Helm is the recommended way to install Falco. Run the following:

helm repo add falcosecurity https://falcosecurity.github.io/charts

helm repo update

helm install falco falcosecurity/falco --namespace falco --create-namespace

This deploys Falco as a DaemonSet, ensuring every node in your cluster is protected.

Step 2: Customize configuration

To maximize value, edit the values.yaml file to:

  • Enable json_output for integrations

  • Set priority levels for rules (info, warning, critical)

  • Tune thresholds and filters to reduce noise

  • Enable metrics for Prometheus

Step 3: Add alert forwarding

Use Falcosidekick to route alerts where you need them. It supports 50+ output targets including:

  • Cloud native observability tools

  • Message queues

  • Webhooks and functions

Step 4: Create custom rules

Start with built-in rules and then add your own. For example:

- rule: Suspicious Bash Shell

  desc: Bash shell spawned inside a container

  condition: container and proc.name = bash

  output: "Bash shell detected in container %container.name (%container.id)"

  priority: WARNING

Step 5: Observe & Iterate
  • Visualize activity in Grafana

  • Create alerts in Slack

  • Refine rules over time to reduce false positives

  • Build response automation based on alert types

Falco vs Traditional Security Approaches
Traditional scanners vs. Falco

Static vulnerability scanners (e.g., Trivy, Clair) identify known vulnerabilities before deployment, but miss behavior after the app is running. Falco complements them by catching:

  • Unexpected binaries running inside containers

  • Suspicious file access

  • Outbound connections from restricted pods

Endpoint security vs. Falco

Endpoint Detection and Response (EDR) tools are powerful, but:

  • Heavier on resource usage

  • Not tailored for containerized environments

  • Lack Kubernetes context

Falco, in contrast, is:

  • Cloud-native

  • Kubernetes-aware

  • Purpose-built for ephemeral workloads

Network monitoring vs. Falco

Network tools only see traffic, not why that traffic was generated. Falco can correlate process and file activity with network behavior, giving a fuller picture of an incident.

Limitations and How to Mitigate Them
False positives

A common concern. Falco rules are customizable, and you can suppress benign alerts by:

  • Whitelisting expected behavior

  • Tuning conditions

  • Using macros and lists

Bypass possibilities

If an attacker avoids syscall-level behaviors, they may evade detection. Mitigate this by combining Falco with:

  • Admission controllers

  • PodSecurity policies

  • Tetragon or Seccomp enforcement

Cluster performance

In large clusters, Falco may need tuning. Consider:

  • Using eBPF for minimal impact

  • Scaling alert sinks

  • Filtering low-priority events

Real-World Adoption: Developer Testimonials

“Falco helped us spot unauthorized shell access in one of our pods within minutes. The learning curve was minimal, and the ability to write YAML rules made it feel like just another config file.”

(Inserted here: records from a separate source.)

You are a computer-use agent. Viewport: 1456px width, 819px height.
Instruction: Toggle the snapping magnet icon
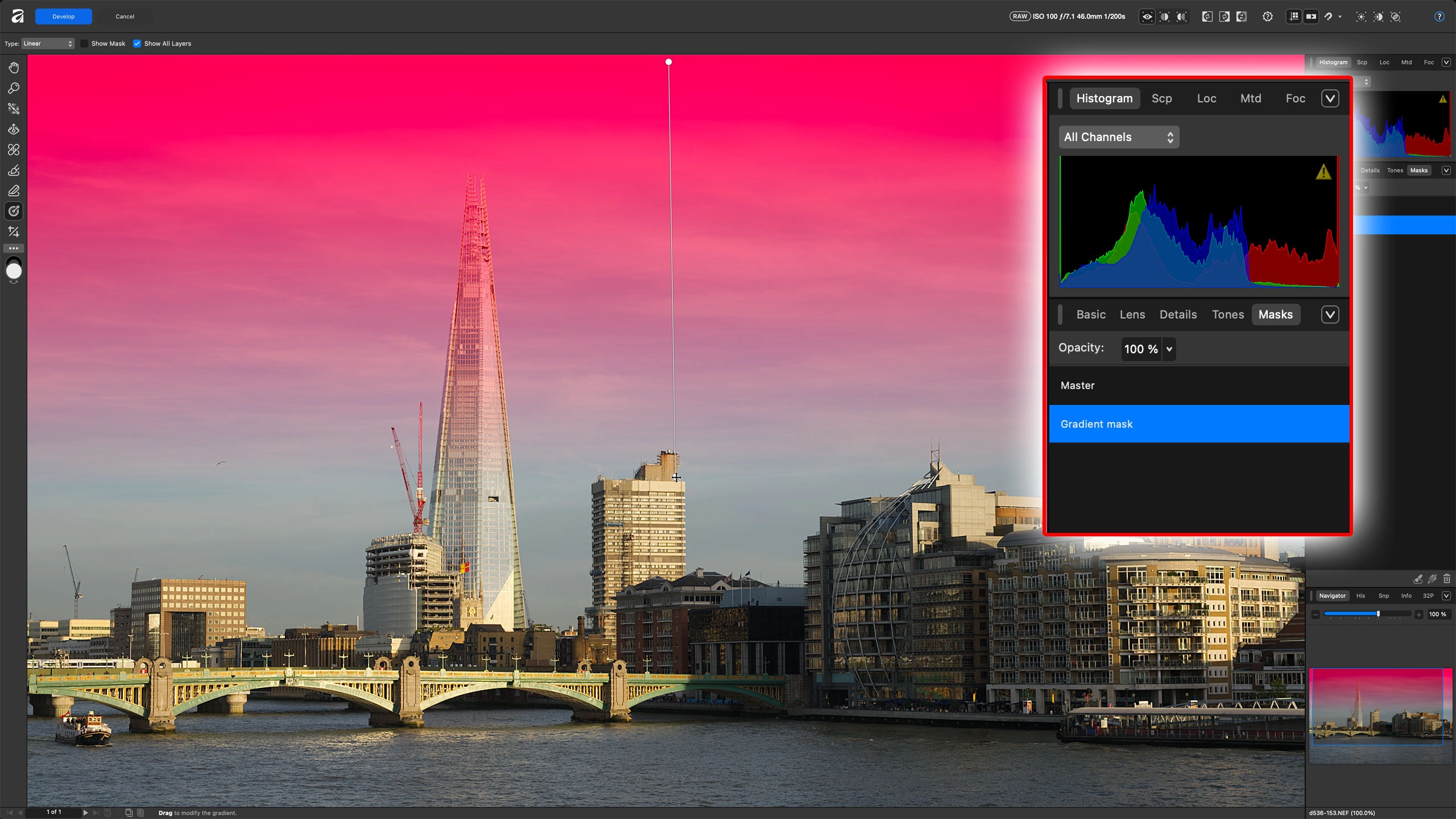point(1329,16)
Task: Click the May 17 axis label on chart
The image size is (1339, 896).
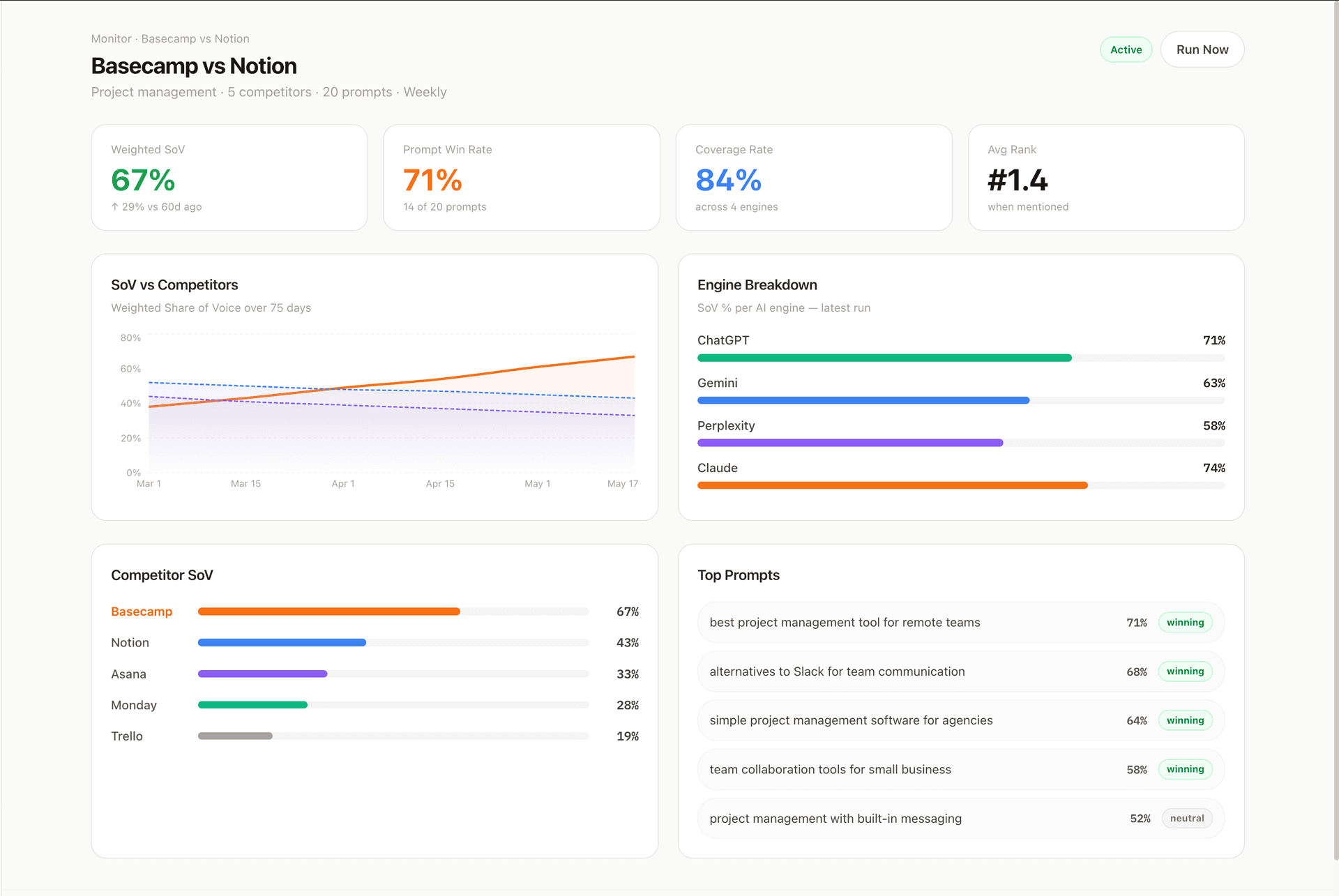Action: click(x=623, y=483)
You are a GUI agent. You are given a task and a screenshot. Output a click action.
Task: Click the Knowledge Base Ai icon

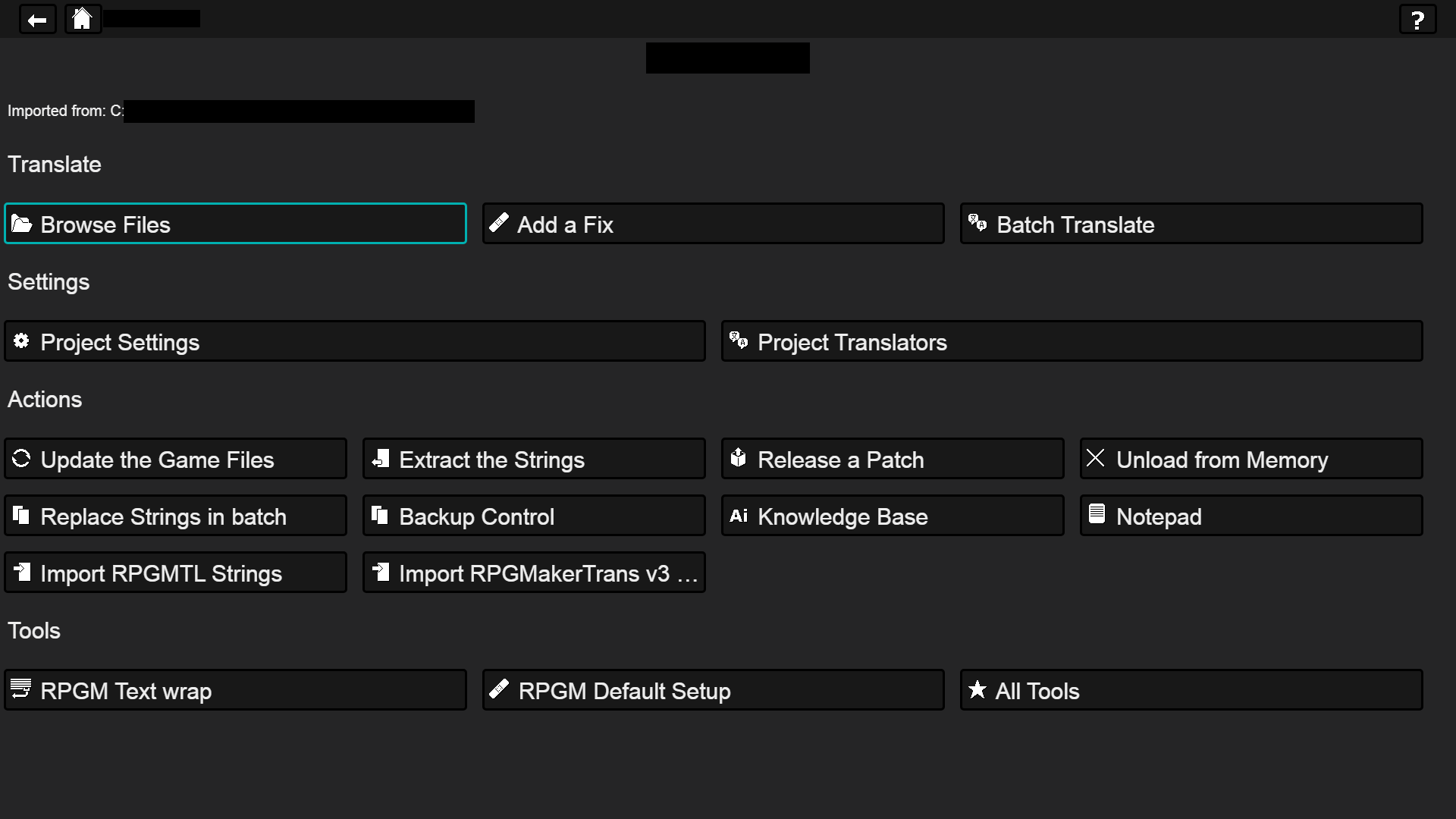coord(738,516)
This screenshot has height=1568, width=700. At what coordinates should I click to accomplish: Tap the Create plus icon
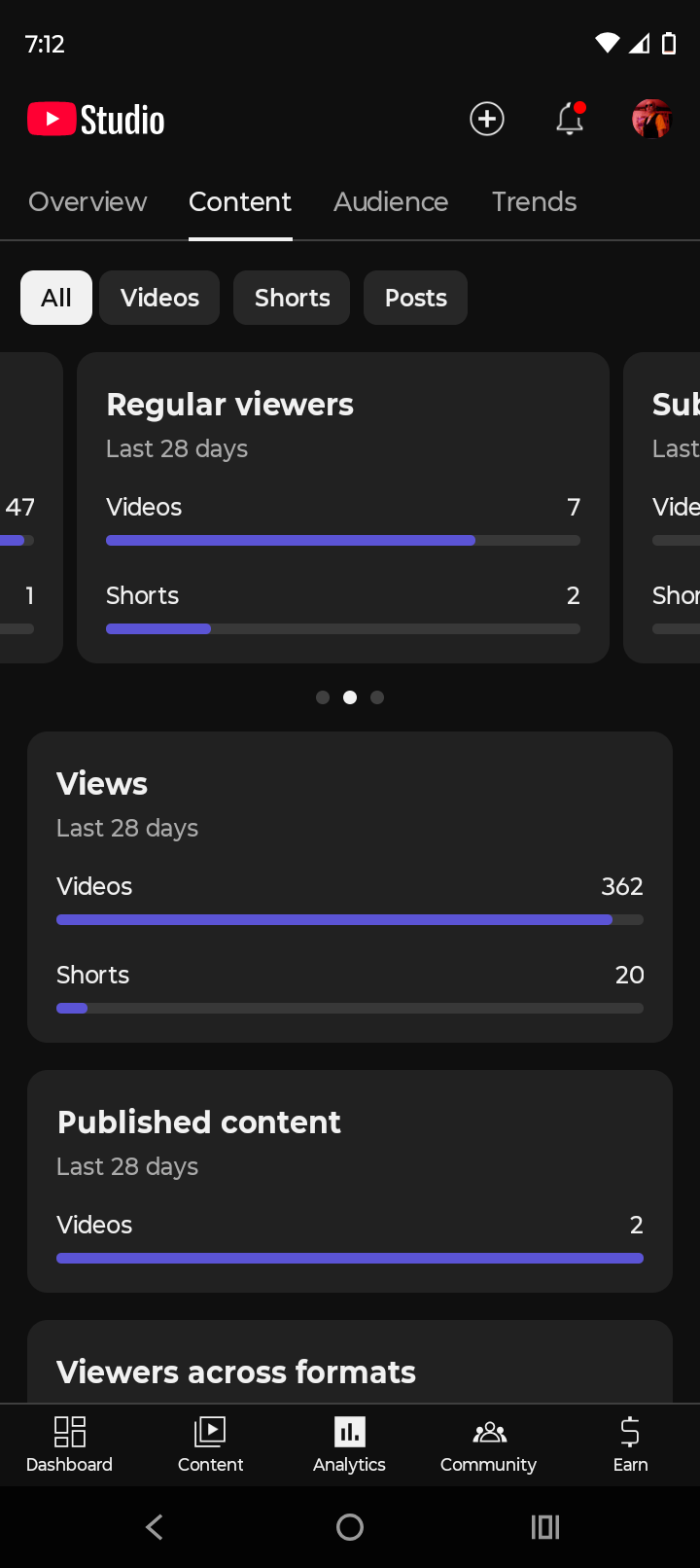[487, 119]
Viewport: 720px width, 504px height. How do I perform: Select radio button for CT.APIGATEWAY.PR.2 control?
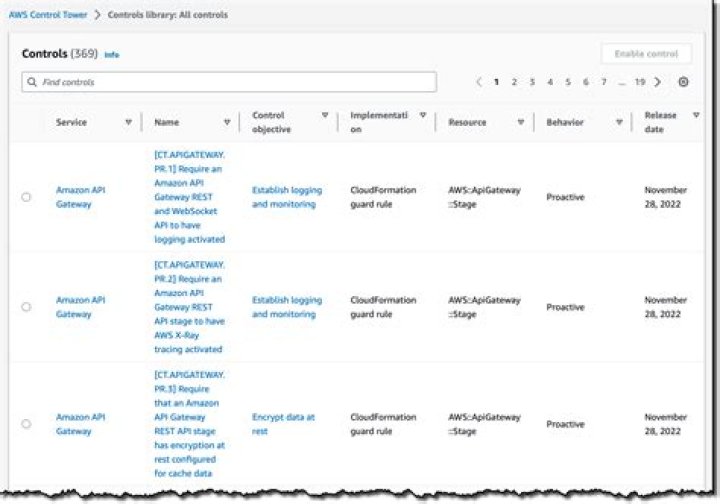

“We use Falco alongside Kubernetes audit logs to track privilege escalations. The plugin system is amazing.”

From early-stage startups to cloud-scale enterprises, Falco is used across industries, healthcare, fintech, ecommerce, SaaS, to bolster Kubernetes security without friction.

Summary

Falco stands out as a runtime security tool that developers actually want to use. It’s lightweight, customizable, and Kubernetes-native. It doesn’t just detect threats, it empowers developers to define what threats look like in their context.

By deploying Falco, teams gain:

  • Real-time visibility into suspicious container behavior

  • Rule-driven detection logic tied to actual workload behavior

  • A scalable, cloud-native alternative to traditional IDS/EDR

  • An easy path toward compliance and production-grade monitoring

In a world where workloads are ephemeral and attackers are increasingly sophisticated, Falco is your best defense at runtime.